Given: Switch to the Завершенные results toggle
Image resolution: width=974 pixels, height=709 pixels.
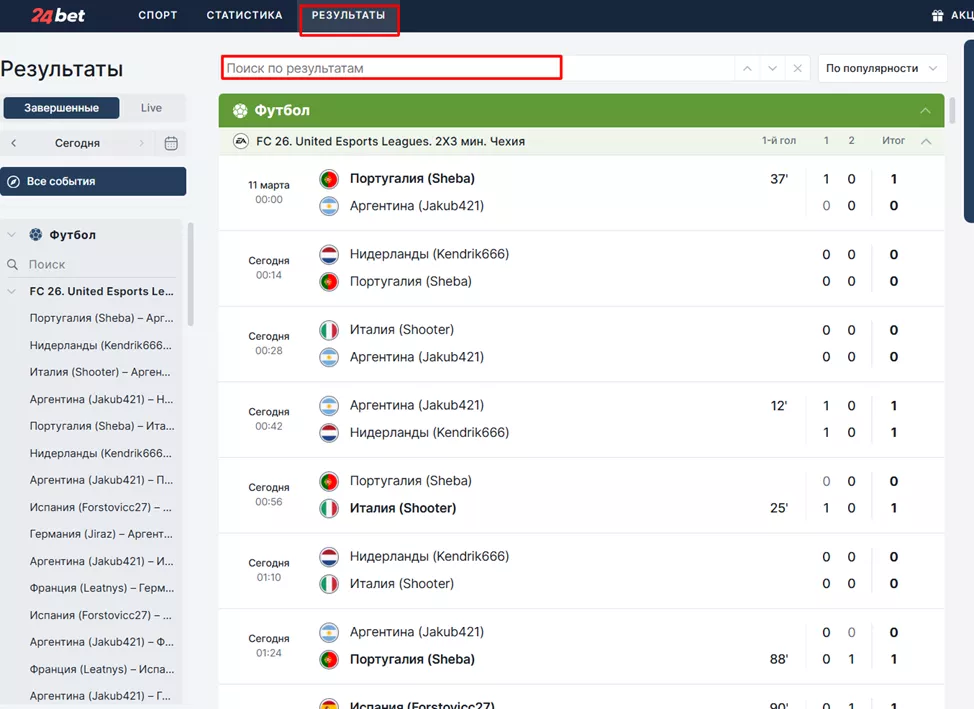Looking at the screenshot, I should click(61, 108).
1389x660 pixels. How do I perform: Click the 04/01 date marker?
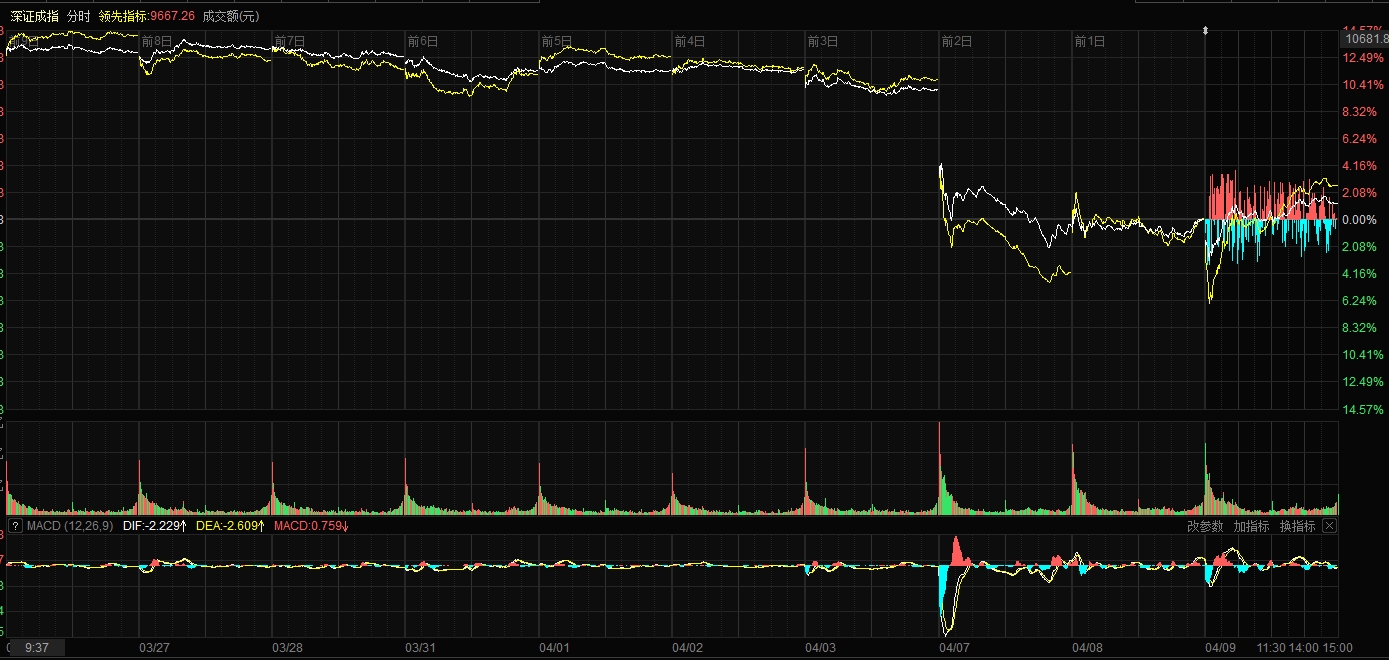554,648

## [Problem to solve]
Can you set out the records above as a two-column CSV with the header instruction,response and one row per record? Put each record's text and its answer in a single quoted field, replace line breaks with spaces, and leave the pictures out.

## [Response to this task]
instruction,response
"Given: Switch to the Завершенные results toggle Image resolution: width=974 pixels, height=709 pixels.","Looking at the screenshot, I should click(61, 108)."
"1389x660 pixels. How do I perform: Click the 04/01 date marker?","554,648"